-- What needs to be done --
Begin with the line containing "The height and" and reproduce it and all later lines exactly, through the last line of the records. Add nothing else.

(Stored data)
○ ○ ○
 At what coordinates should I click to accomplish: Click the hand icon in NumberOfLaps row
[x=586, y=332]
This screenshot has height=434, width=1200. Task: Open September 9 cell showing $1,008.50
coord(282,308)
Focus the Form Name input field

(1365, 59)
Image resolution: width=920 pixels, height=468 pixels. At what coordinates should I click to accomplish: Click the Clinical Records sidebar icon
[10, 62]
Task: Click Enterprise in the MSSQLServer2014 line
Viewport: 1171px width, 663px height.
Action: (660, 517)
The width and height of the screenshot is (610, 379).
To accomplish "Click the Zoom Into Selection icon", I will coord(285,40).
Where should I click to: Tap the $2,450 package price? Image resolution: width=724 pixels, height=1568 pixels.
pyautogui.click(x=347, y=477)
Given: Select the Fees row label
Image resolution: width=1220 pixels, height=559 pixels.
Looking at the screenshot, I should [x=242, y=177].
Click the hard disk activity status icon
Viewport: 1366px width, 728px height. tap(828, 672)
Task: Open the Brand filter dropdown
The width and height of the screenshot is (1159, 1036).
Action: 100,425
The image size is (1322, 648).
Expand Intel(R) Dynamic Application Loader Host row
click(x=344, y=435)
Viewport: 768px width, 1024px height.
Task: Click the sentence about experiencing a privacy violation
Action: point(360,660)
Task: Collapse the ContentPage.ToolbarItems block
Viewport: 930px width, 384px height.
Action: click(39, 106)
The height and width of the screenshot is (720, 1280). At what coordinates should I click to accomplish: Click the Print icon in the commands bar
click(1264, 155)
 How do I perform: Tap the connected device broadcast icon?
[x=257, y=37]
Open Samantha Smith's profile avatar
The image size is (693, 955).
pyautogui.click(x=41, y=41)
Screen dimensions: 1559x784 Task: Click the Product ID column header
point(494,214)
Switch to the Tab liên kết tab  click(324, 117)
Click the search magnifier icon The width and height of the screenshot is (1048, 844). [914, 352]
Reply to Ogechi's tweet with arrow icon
○ ○ ○
-- Task result --
The height and width of the screenshot is (720, 1280). At what coordinates should I click to accomplish: Click the Print icon in the commands bar
click(1264, 155)
 How do I perform: Tap the connected device broadcast icon?
[x=257, y=37]
Open Samantha Smith's profile avatar
The image size is (693, 955).
pyautogui.click(x=41, y=41)
Screen dimensions: 1559x784 Task: Click the Product ID column header
point(494,214)
Switch to the Tab liên kết tab  click(324, 117)
Click the search magnifier icon The width and height of the screenshot is (1048, 844). [914, 352]
Reply to Ogechi's tweet with arrow icon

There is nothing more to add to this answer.